Abstract
BACKGROUND
Many patients with brain tumors treated with radiotherapy (RT) and chemotherapy develop cognitive dysfunction, and recent studies suggest that the Apolipoprotein E (APOE) ε-4 allele may influence cognitive outcome in cancer patients. The APOE ε-4 allele is known to promote deposition of beta (β) amyloid in the cortex, and preliminary evidence suggests that RT may be associated with this process. However, it is unknown whether β-amyloid accumulation may contribute to treatment-related neurotoxicity. In this pilot study, we assessed neuropsychological functions and β-amyloid retention using 18F-florbetaben PET in a subset of brain tumor patients who participated in our study of APOE polymorphisms and cognitive functions.
METHODS
Twenty patients with gliomas treated with conformal RT ± chemotherapy participated in the study: 6 were APOE є-4 carriers and 14 were non-є-4 carriers.

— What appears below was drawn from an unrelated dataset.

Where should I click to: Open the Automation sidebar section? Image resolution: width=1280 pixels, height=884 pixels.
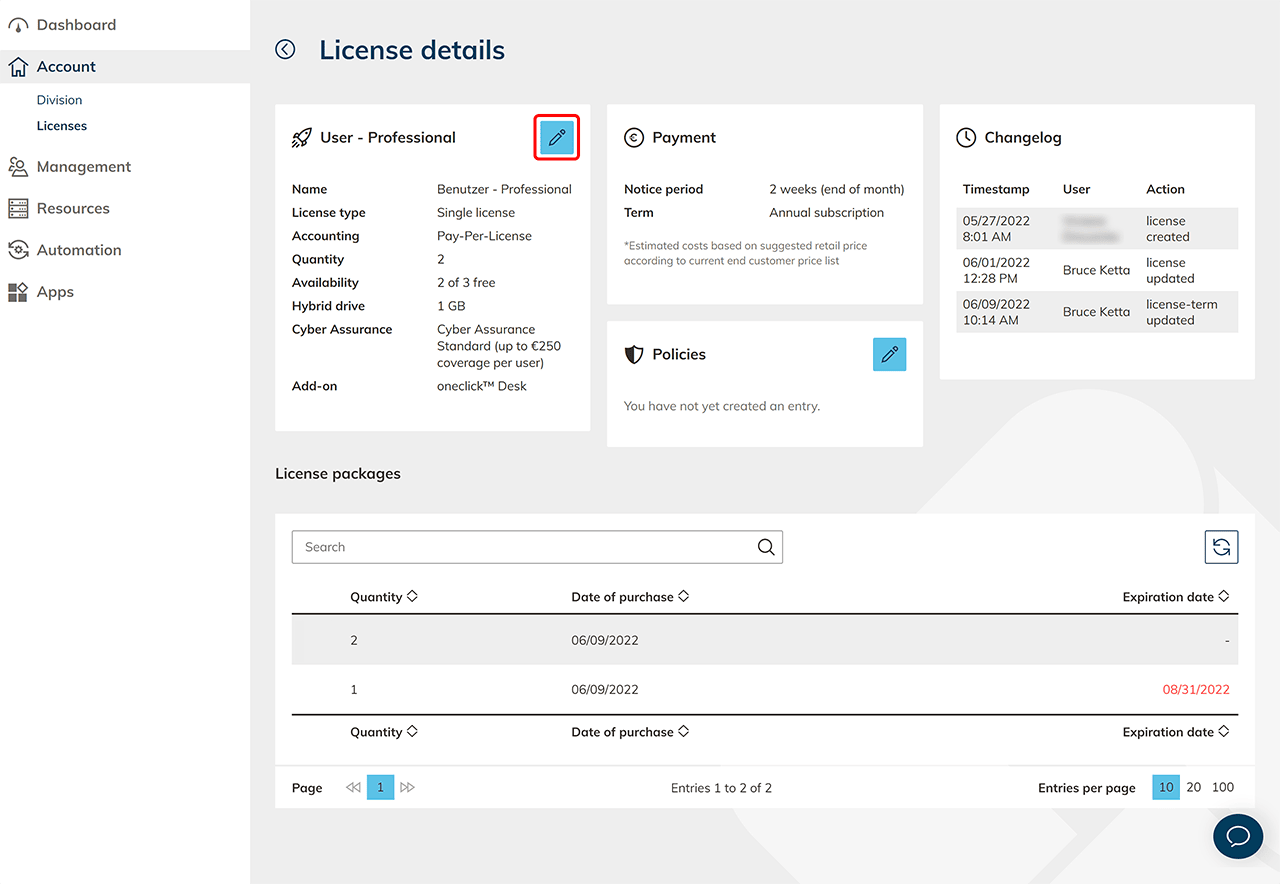pyautogui.click(x=79, y=250)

Patients completed a neuropsychological re-evaluation (mean time interval= 5 years, SD=0.83), and brain MRI and 18F-florbetaben PET scans.
RESULTS
The results of Wilcoxon rank sums test comparisons between prior and current assessments showed a significant decline in selective attention (Brief Test of Attention, p=0.018), and a near significant decline in verbal learning (Hopkins Verbal learning Test-Learning, p=0.07). Comparisons by APOE status showed significant differences over time in attention and working memory (WAIS-III digits forward, p=0.028 & digits backward, p=0.032), with a decline among APOE є-4 carriers. Comparisons of PET 18F-florbetaben regional standard uptake value ratios (SUVRs) showed near significance differences for the medial temporal cortex (p=0.069) and the putamen (p=0.069), with non-є-4 carriers having higher SUVRs.
CONCLUSION
The findings suggest that patients with gliomas may experience progressive worsening in attention and executive functions several years after treatment with conformal RT ± chemotherapy, and that the APOE є-4 allele may modulate cognitive decline.